**WHAT TO PRODUCE:**
Beneath this task are records; print exactly the stretch of them from the line with "[facebook] (99, 2521)" through the line with "August 27, 2026 (144, 1487)", both ends included.

Stored dataset items:
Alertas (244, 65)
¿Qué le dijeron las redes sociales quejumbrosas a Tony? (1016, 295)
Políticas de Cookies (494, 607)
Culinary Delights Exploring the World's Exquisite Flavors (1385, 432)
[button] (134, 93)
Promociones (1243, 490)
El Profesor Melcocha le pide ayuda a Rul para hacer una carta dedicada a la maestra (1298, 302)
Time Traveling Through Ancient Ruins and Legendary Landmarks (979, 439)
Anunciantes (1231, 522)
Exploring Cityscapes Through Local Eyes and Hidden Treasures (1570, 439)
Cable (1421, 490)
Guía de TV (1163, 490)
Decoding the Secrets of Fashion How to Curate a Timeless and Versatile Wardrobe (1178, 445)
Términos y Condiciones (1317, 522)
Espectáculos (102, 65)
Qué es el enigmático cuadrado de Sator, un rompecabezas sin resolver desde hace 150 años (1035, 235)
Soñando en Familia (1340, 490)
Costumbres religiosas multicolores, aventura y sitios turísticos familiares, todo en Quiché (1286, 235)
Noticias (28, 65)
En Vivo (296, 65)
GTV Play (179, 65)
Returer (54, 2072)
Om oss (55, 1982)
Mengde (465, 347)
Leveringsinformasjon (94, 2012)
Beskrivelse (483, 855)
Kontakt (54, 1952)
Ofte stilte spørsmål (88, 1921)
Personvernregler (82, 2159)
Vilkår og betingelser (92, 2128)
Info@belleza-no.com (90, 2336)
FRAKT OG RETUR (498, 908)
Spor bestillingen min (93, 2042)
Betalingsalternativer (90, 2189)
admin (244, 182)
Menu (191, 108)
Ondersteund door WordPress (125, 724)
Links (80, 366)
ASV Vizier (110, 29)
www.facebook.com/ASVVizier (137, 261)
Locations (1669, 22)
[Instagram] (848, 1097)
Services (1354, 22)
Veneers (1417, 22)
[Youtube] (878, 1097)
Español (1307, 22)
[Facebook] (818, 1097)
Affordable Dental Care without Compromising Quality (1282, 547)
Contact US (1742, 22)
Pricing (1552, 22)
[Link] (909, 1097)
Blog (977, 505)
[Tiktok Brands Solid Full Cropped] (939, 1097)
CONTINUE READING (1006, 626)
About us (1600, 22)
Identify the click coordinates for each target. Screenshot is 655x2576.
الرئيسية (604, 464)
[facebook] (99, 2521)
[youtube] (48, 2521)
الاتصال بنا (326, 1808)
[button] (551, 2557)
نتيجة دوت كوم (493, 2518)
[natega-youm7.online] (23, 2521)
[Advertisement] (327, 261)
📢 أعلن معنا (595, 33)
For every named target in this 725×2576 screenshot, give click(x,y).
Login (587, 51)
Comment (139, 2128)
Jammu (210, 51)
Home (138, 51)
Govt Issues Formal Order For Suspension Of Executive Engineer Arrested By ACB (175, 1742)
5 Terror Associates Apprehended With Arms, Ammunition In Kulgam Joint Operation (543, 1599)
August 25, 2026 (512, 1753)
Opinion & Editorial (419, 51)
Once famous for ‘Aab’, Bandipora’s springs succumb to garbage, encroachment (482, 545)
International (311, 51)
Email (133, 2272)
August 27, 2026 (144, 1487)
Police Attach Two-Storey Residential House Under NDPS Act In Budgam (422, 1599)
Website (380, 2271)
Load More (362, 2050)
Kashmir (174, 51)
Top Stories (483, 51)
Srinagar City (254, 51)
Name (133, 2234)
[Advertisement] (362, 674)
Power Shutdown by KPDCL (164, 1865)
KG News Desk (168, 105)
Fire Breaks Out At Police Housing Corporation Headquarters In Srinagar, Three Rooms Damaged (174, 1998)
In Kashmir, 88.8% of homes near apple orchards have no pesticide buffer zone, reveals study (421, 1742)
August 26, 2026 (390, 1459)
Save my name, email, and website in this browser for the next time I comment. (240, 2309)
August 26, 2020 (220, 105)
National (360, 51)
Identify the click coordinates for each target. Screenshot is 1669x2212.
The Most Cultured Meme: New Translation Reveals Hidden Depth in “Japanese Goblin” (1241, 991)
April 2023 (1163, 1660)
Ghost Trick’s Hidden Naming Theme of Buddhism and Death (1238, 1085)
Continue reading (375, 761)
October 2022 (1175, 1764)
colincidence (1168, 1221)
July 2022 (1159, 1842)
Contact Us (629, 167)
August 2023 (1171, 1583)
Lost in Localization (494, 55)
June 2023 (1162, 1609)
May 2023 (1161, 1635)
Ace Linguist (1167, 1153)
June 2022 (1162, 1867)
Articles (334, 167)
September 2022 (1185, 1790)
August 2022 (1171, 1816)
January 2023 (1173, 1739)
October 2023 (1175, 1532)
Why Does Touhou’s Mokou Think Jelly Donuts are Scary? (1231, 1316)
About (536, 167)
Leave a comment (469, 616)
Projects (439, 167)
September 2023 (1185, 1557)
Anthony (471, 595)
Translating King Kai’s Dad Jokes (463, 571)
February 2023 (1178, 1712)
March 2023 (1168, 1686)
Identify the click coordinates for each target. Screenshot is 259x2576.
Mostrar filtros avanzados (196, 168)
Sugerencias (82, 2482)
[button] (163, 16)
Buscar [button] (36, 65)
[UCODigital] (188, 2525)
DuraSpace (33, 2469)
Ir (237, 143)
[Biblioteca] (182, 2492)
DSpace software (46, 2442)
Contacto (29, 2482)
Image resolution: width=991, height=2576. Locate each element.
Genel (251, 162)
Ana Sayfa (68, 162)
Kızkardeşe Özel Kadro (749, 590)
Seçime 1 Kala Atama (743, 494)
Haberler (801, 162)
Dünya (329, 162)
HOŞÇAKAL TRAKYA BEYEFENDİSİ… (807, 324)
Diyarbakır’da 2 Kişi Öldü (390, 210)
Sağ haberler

**RESPONSE TO THIS TASK:**
[facebook] (99, 2521)
[youtube] (48, 2521)
الاتصال بنا (326, 1808)
[button] (551, 2557)
نتيجة دوت كوم (493, 2518)
[natega-youm7.online] (23, 2521)
[Advertisement] (327, 261)
📢 أعلن معنا (595, 33)
For every named target in this 725×2576 screenshot, give click(x,y).
Login (587, 51)
Comment (139, 2128)
Jammu (210, 51)
Home (138, 51)
Govt Issues Formal Order For Suspension Of Executive Engineer Arrested By ACB (175, 1742)
5 Terror Associates Apprehended With Arms, Ammunition In Kulgam Joint Operation (543, 1599)
August 25, 2026 (512, 1753)
Opinion & Editorial (419, 51)
Once famous for ‘Aab’, Bandipora’s springs succumb to garbage, encroachment (482, 545)
International (311, 51)
Email (133, 2272)
August 27, 2026 (144, 1487)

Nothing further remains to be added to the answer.